Travesty alert: a newly proposed state bill would make it "almost impossible" for apartment landlords to evict tenants because they want to sell their properties, says the LA Business Journal. The bill in question, AB 2045, would allow local governments to place moratoriums on the state's Ellis Act, which currently gives property owners the ability to evict a tenant any time they please—even if the tenant has done nothing wrong—provided they give the tenant four months notice and pay for relocation. (The Ellis Act also speeds the cases through the court system.) Put-upon landlords are framing this Ellis-Act-restricting bill as a potential deathblow to their sole last-resort option for making a pile of cash: "In some rent-controlled cities, the Ellis Act is the only way owners can say enough is enough when they are not able to maintain their buildings," says a rep for the California Apartment Association. Really?

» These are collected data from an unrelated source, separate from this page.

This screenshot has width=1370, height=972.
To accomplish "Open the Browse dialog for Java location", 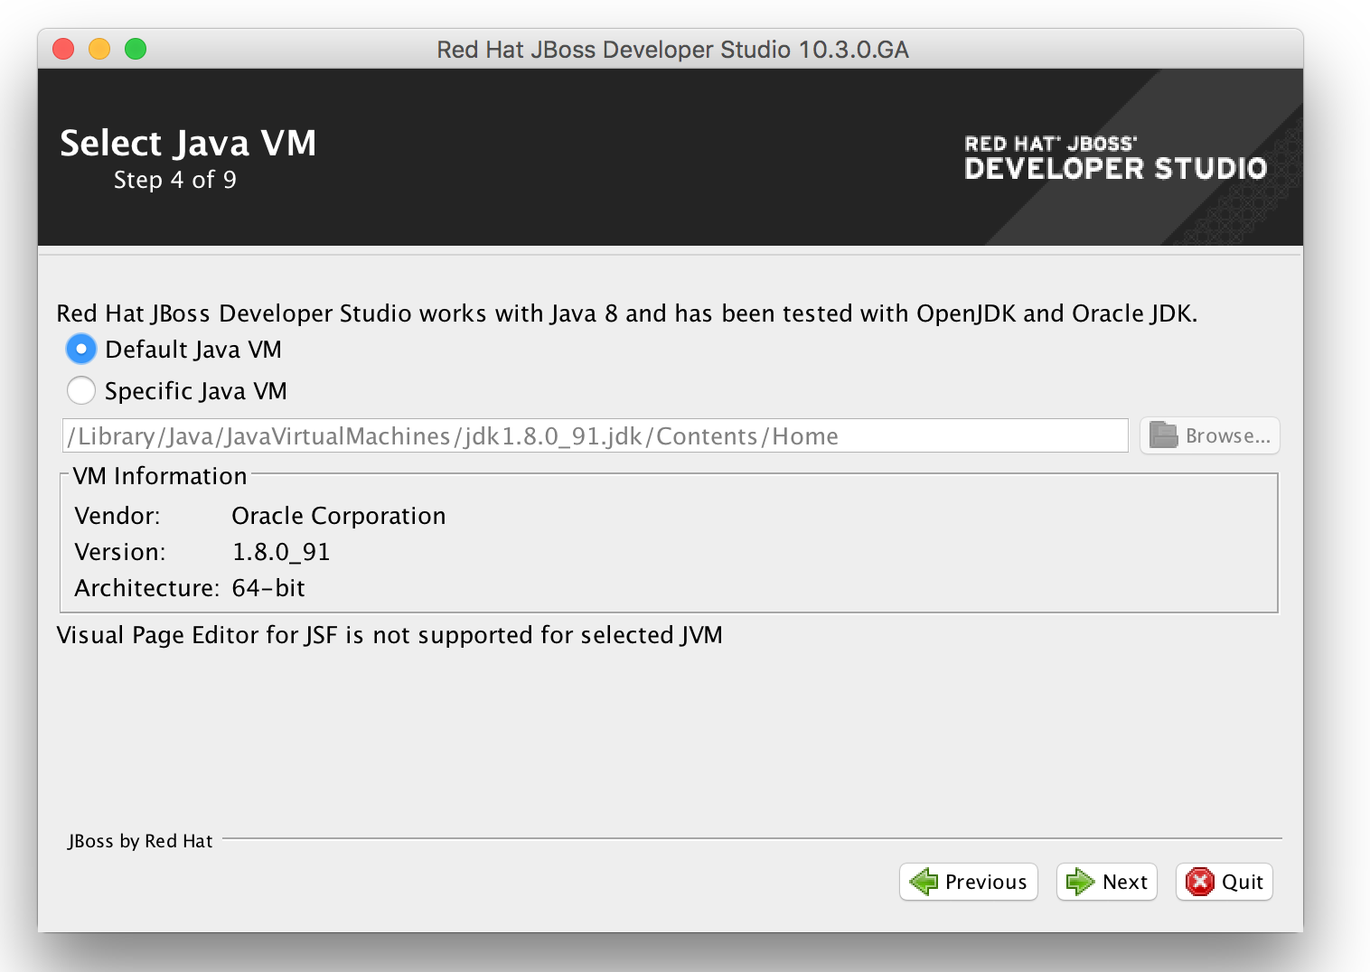I will click(x=1209, y=435).
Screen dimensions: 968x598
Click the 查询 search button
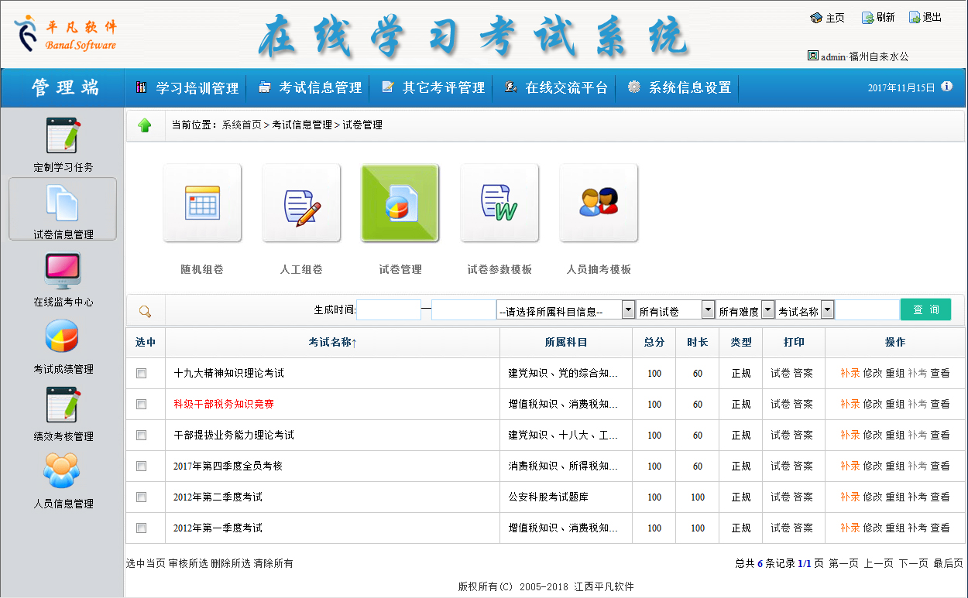point(925,310)
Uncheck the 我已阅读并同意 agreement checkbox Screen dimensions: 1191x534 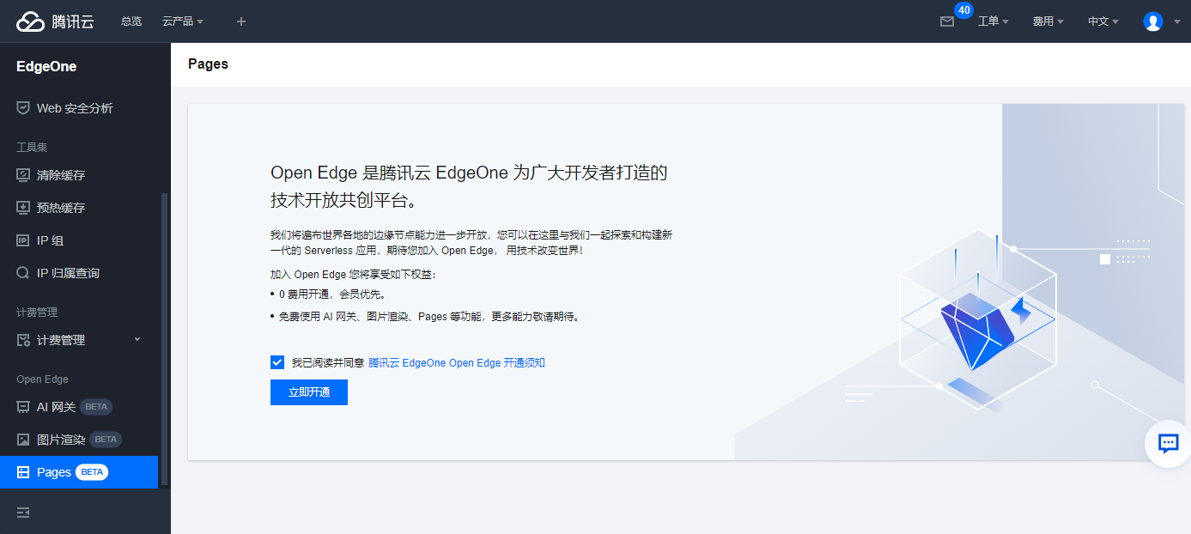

Because in many cities, the Ellis Act is already being used to excess to boot rent-controlled residents out and make room for condos and richer tenants. (See: West Hollywood.)
The bill was proposed by a San Francisco Representative who is seeing first-hand how the Ellis Act can run amok; last year, the booming Bay Area housing market saw more than 300 rental properties disappeared from the rental market, leaving "thousands of tenants" faced with eviction simply because the property owner wanted to make more money. Think that can't happen here? The director of a Los Angeles tenants rights organization warned that an Ellis-Act-in-LA shitstorm is imminent, and that last year more than 1,000 rent-controlled units were taken off the market. (Perspective: LA has an estimated 634,000 pre-1978 rent-controlled units; WeHo's got about 15,000.)
Landlord groups and apartment owner associations fighting this bill don't want to let the battle show up on LA ballots because they are sure that in LA—where more than half of the residents rent—it would totally pass. "We don't want it to get to the council level, we don't want to take the chance given the politics here. There are a lot of renters who vote," said a former Apartment Associate president involved in opposing the bill. Previous bills to restrict the Ellis Act have failed, but maybe the high percentage of renters will lead to a different outcome this time.